Data lines:
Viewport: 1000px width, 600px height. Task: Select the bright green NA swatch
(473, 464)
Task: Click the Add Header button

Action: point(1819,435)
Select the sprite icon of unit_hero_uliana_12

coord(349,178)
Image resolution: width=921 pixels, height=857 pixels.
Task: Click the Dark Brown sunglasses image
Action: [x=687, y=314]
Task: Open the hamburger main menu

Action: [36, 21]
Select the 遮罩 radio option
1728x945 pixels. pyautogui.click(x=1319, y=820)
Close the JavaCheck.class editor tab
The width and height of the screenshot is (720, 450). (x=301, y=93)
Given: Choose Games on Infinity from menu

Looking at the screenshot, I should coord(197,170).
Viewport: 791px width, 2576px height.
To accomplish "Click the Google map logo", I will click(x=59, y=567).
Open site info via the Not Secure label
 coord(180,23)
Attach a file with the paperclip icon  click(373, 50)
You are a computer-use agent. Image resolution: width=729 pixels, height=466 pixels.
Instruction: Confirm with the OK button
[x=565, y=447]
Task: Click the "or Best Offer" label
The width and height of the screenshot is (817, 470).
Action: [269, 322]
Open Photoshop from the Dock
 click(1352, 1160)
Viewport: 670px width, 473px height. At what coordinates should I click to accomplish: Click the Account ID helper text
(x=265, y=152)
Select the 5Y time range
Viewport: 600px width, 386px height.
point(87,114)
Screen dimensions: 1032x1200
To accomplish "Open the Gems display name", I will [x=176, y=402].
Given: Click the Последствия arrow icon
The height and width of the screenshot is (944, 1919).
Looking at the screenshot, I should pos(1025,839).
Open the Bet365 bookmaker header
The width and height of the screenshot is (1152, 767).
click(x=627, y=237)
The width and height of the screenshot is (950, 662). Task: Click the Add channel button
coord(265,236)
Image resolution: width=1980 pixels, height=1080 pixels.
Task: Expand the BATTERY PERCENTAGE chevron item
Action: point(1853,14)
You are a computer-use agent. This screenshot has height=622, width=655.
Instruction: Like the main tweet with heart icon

Description of the task: Copy out, word for word, the stretch of rows from the line containing "You are a computer-use agent. Image" through the line containing "point(87,114)", including both of those lines.

The result:
You are a computer-use agent. Image resolution: width=729 pixels, height=466 pixels.
Instruction: Confirm with the OK button
[x=565, y=447]
Task: Click the "or Best Offer" label
The width and height of the screenshot is (817, 470).
Action: [269, 322]
Open Photoshop from the Dock
 click(1352, 1160)
Viewport: 670px width, 473px height. At what coordinates should I click to accomplish: Click the Account ID helper text
(x=265, y=152)
Select the 5Y time range
Viewport: 600px width, 386px height.
point(87,114)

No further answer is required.